>> START
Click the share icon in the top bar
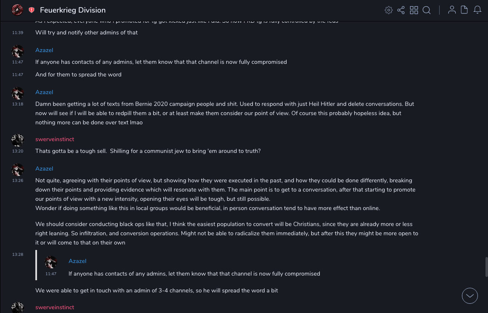[x=401, y=10]
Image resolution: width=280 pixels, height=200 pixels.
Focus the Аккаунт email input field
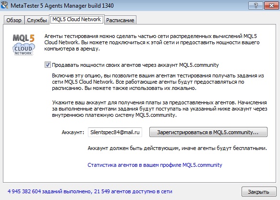(x=115, y=132)
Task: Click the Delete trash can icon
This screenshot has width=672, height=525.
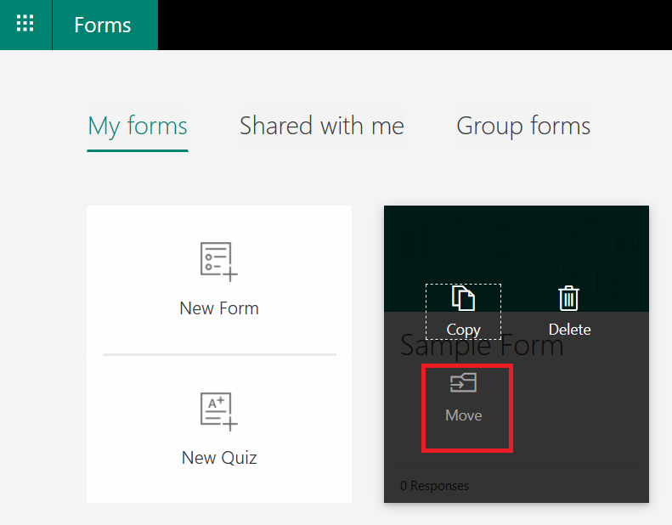Action: click(568, 298)
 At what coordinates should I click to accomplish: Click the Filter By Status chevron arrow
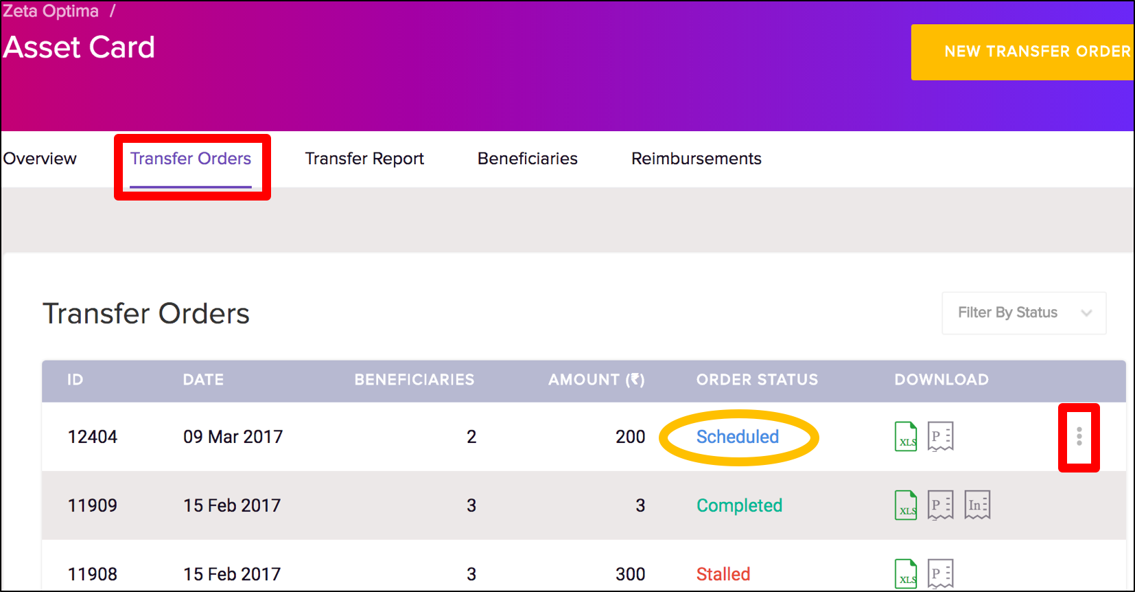coord(1086,313)
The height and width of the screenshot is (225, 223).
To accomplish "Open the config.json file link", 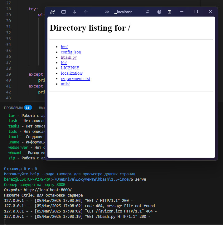I will [71, 52].

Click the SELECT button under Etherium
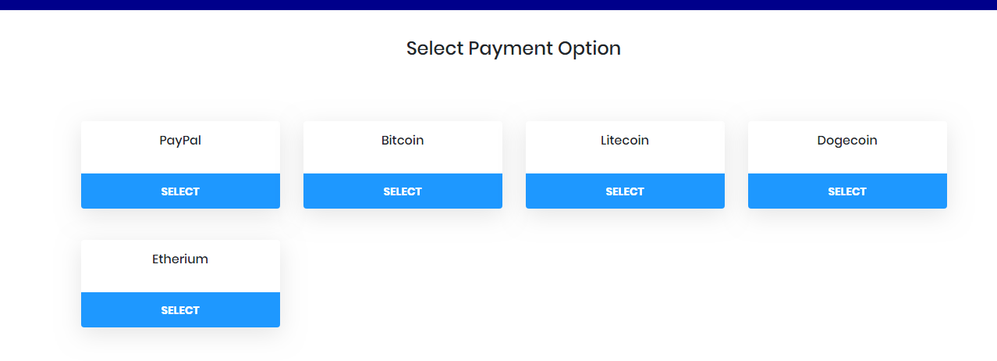click(x=180, y=310)
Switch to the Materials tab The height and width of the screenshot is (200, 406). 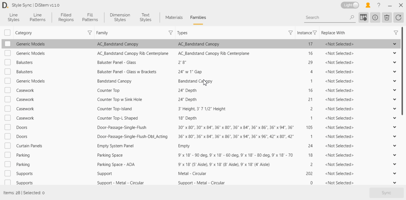tap(174, 17)
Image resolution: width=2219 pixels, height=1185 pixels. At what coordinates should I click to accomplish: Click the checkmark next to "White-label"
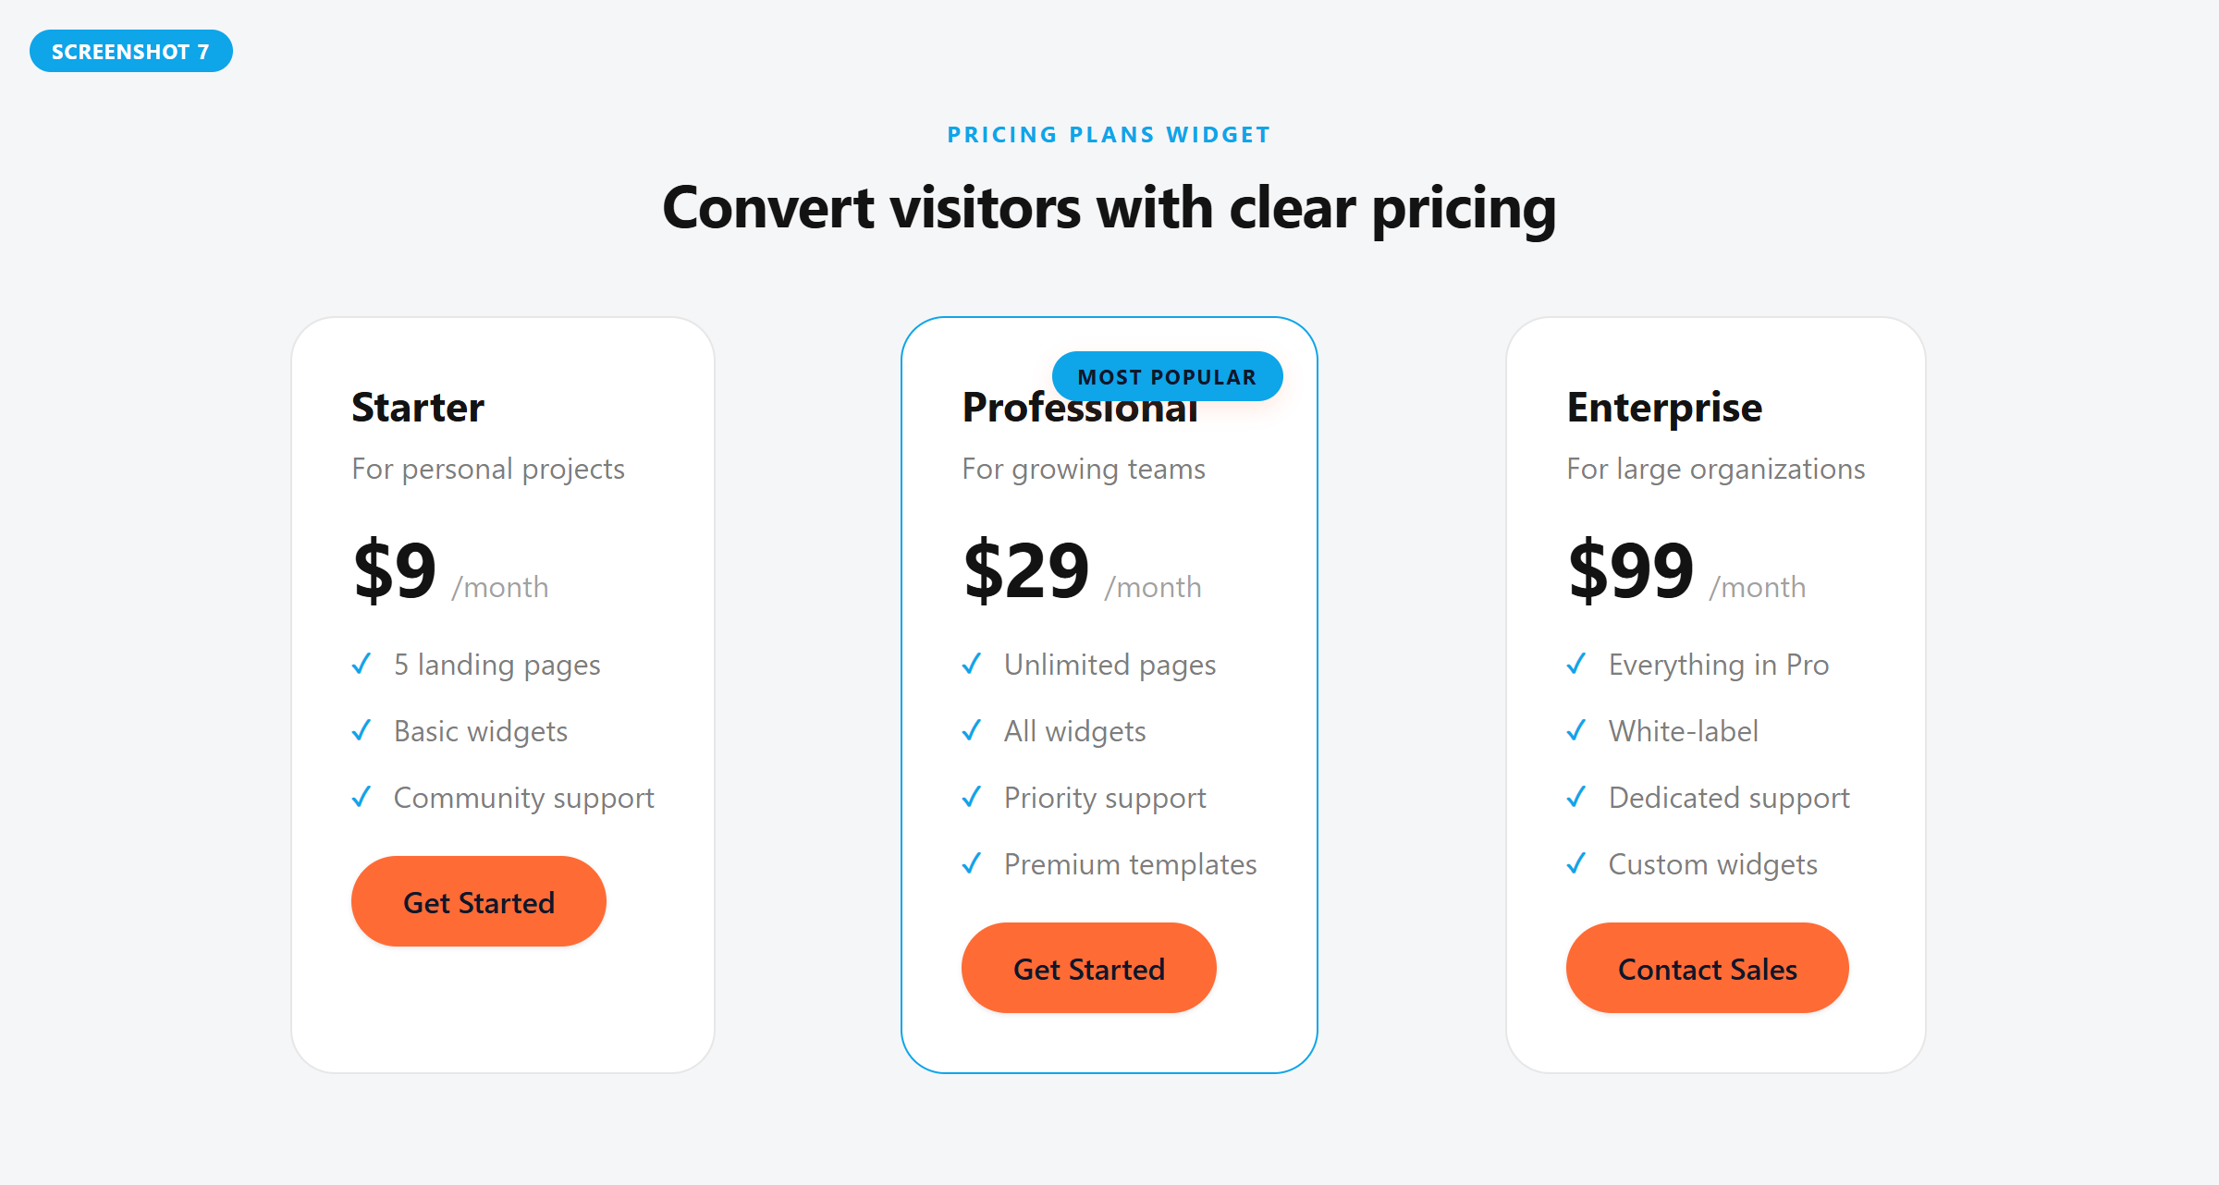coord(1576,730)
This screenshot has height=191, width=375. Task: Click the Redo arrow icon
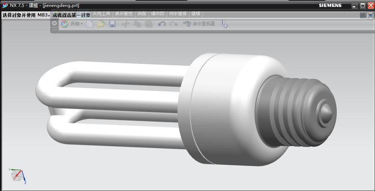point(174,24)
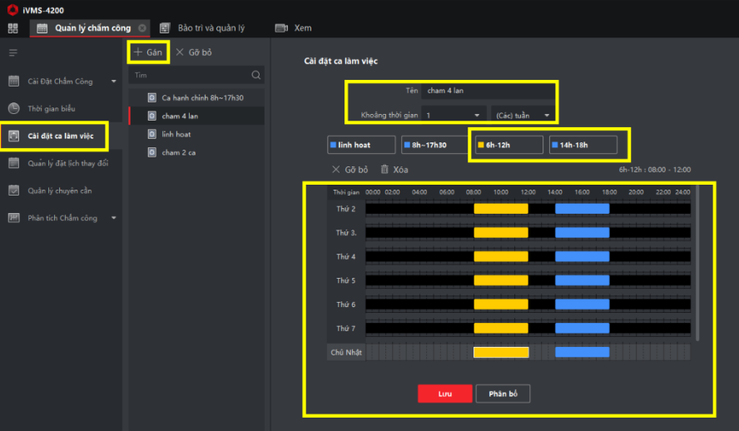This screenshot has width=739, height=431.
Task: Click the Gỡ bỏ X icon above schedule
Action: (335, 169)
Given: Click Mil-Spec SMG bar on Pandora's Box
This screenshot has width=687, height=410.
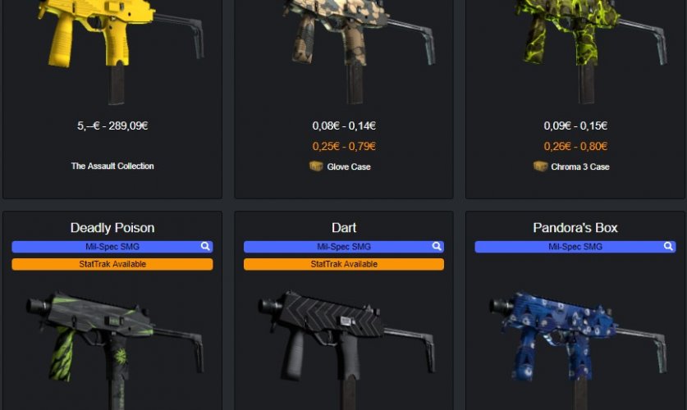Looking at the screenshot, I should pos(575,247).
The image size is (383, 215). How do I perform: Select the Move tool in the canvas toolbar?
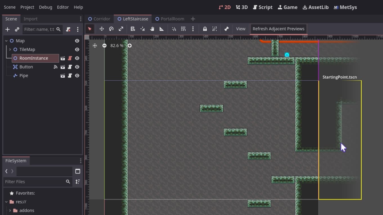click(x=101, y=29)
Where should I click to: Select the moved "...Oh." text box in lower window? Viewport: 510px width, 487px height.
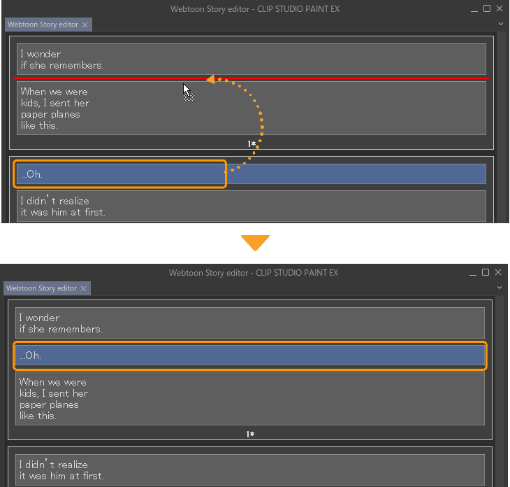click(249, 355)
>> END
What needs to be done
Collect every line of the items above that contains the word "arrow", counting only matches with the same capitalization.

Task response
 At what coordinates should I click to accomplish: Click the Filter By Status chevron arrow
This screenshot has height=191, width=375. Task: Click the Redo arrow icon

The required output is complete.